Collected data
---

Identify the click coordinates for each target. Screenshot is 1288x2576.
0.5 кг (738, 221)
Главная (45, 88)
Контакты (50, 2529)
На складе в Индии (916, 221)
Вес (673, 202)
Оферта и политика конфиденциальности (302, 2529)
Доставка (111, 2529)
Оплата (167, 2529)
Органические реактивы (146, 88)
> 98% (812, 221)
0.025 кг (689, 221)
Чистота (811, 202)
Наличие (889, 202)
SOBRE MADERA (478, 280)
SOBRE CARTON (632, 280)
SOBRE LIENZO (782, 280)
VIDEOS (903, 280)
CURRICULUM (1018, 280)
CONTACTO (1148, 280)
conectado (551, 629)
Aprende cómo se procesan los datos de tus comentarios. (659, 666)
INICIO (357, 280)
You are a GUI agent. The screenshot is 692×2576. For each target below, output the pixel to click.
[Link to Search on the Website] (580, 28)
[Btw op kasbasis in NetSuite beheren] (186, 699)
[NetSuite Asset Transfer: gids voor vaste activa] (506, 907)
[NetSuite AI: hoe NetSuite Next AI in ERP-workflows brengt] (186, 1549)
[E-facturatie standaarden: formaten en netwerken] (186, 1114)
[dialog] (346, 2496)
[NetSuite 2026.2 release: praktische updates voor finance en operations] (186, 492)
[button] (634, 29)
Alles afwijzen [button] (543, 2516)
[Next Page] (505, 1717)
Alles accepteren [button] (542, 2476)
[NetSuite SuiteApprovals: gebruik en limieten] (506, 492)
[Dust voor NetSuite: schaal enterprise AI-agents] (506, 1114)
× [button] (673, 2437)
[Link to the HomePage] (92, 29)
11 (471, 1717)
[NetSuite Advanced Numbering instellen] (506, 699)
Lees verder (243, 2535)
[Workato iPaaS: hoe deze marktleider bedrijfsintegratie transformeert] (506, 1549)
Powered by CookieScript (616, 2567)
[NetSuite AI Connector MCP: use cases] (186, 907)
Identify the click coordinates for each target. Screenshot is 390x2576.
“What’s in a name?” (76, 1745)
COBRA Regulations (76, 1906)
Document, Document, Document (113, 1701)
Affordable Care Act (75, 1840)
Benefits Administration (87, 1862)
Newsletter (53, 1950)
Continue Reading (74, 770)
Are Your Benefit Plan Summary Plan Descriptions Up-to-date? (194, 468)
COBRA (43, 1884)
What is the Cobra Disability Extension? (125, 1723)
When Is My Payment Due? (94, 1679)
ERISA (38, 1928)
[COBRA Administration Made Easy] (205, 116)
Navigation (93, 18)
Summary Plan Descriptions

---

* [Exercise details]: Word for word, copy out all of the data shown above.

* [Response]:
Identify the click coordinates for each target. Screenshot is 1288x2576.
0.5 кг (738, 221)
Главная (45, 88)
Контакты (50, 2529)
На складе в Индии (916, 221)
Вес (673, 202)
Оферта и политика конфиденциальности (302, 2529)
Доставка (111, 2529)
Оплата (167, 2529)
Органические реактивы (146, 88)
> 98% (812, 221)
0.025 кг (689, 221)
Чистота (811, 202)
Наличие (889, 202)
SOBRE MADERA (478, 280)
SOBRE CARTON (632, 280)
SOBRE LIENZO (782, 280)
VIDEOS (903, 280)
CURRICULUM (1018, 280)
CONTACTO (1148, 280)
conectado (551, 629)
Aprende cómo se procesan los datos de tus comentarios. (659, 666)
INICIO (357, 280)
You are a GUI agent. The screenshot is 692×2576. For each target below, output the pixel to click.
[Link to Search on the Website] (580, 28)
[Btw op kasbasis in NetSuite beheren] (186, 699)
[NetSuite Asset Transfer: gids voor vaste activa] (506, 907)
[NetSuite AI: hoe NetSuite Next AI in ERP-workflows brengt] (186, 1549)
[E-facturatie standaarden: formaten en netwerken] (186, 1114)
[dialog] (346, 2496)
[NetSuite 2026.2 release: praktische updates voor finance en operations] (186, 492)
[button] (634, 29)
Alles afwijzen [button] (543, 2516)
[Next Page] (505, 1717)
Alles accepteren [button] (542, 2476)
[NetSuite SuiteApprovals: gebruik en limieten] (506, 492)
[Dust voor NetSuite: schaal enterprise AI-agents] (506, 1114)
× [button] (673, 2437)
[Link to the HomePage] (92, 29)
11 (471, 1717)
[NetSuite Advanced Numbering instellen] (506, 699)
Lees verder (243, 2535)
[Workato iPaaS: hoe deze marktleider bedrijfsintegratie transformeert] (506, 1549)
Powered by CookieScript (616, 2567)
[NetSuite AI Connector MCP: use cases] (186, 907)
Identify the click coordinates for each target. Screenshot is 390x2576.
“What’s in a name?” (76, 1745)
COBRA Regulations (76, 1906)
Document, Document, Document (113, 1701)
Affordable Care Act (75, 1840)
Benefits Administration (87, 1862)
Newsletter (53, 1950)
Continue Reading (74, 770)
Are Your Benefit Plan Summary Plan Descriptions Up-to-date? (194, 468)
COBRA (43, 1884)
What is the Cobra Disability Extension? (125, 1723)
When Is My Payment Due? (94, 1679)
ERISA (38, 1928)
[COBRA Administration Made Easy] (205, 116)
Navigation (93, 18)
Summary Plan Descriptions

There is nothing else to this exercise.